Copy all records verbatim, images excluded.
*** Block opens ***
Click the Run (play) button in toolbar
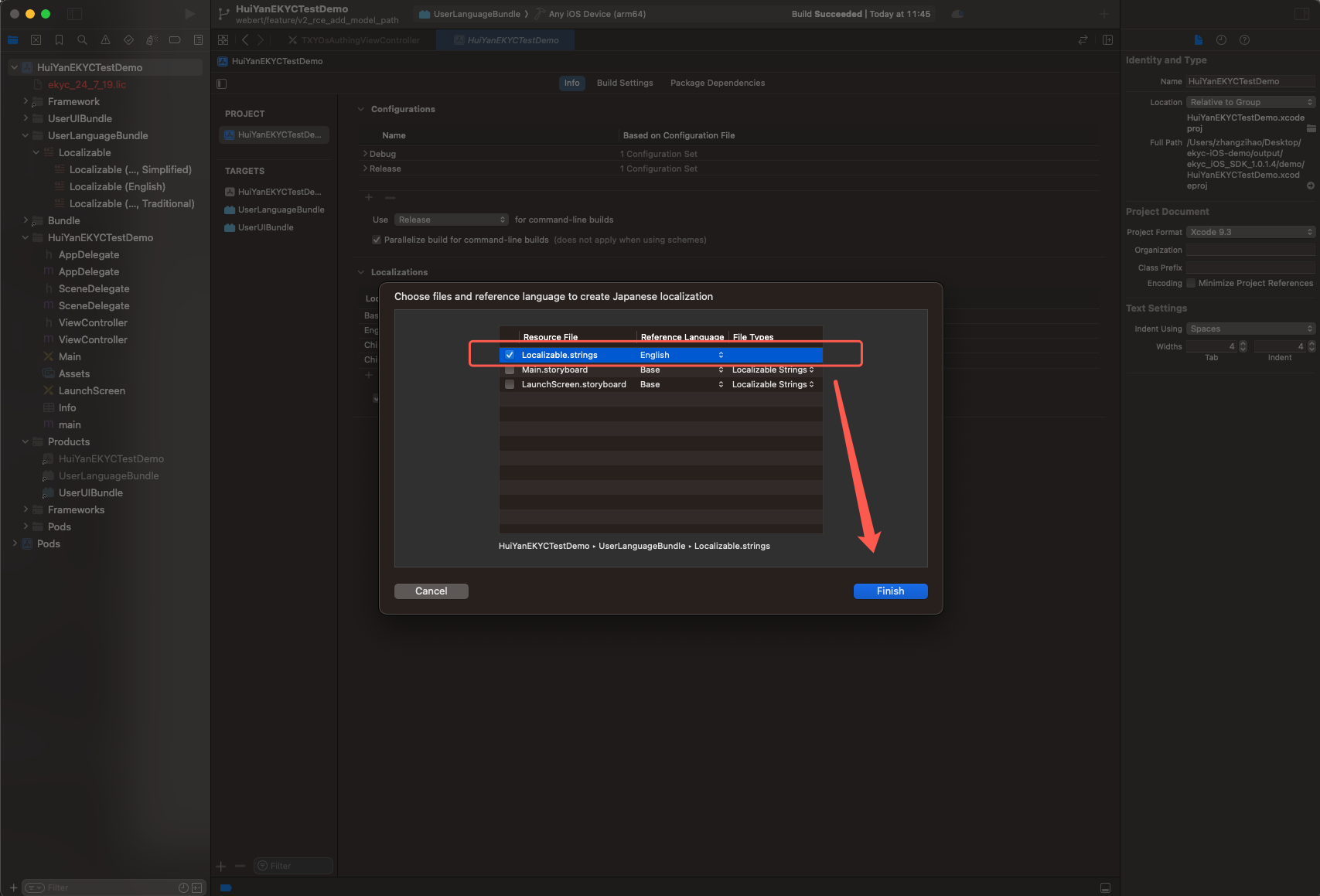This screenshot has width=1320, height=896. [x=189, y=14]
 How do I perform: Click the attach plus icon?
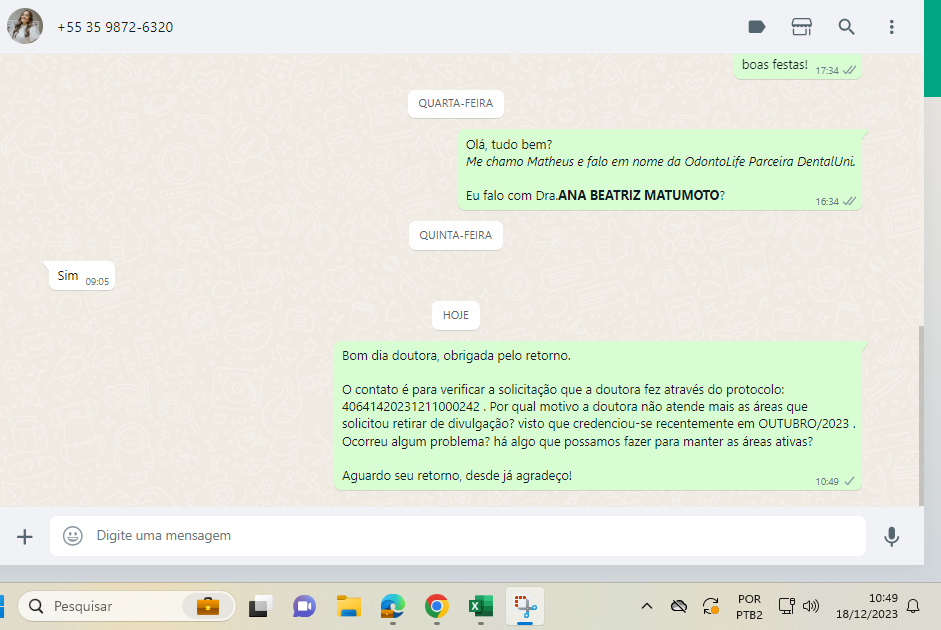(25, 537)
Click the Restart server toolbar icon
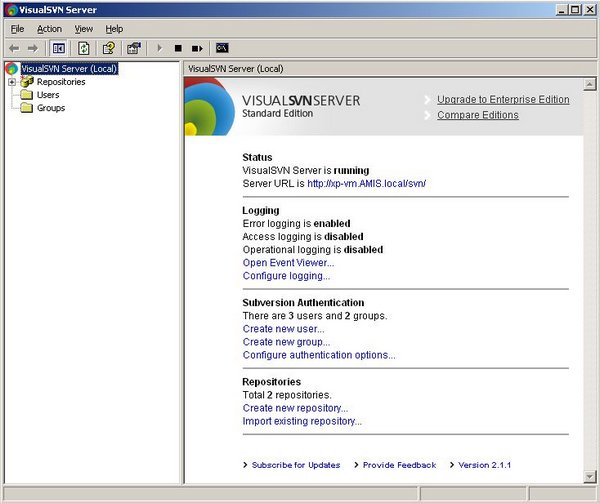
*** Block closes ***
Response ::
Click the Run (play) button in toolbar
This screenshot has width=1320, height=896. [x=189, y=14]
 How do I perform: Click the attach plus icon?
(25, 537)
Click the Restart server toolbar icon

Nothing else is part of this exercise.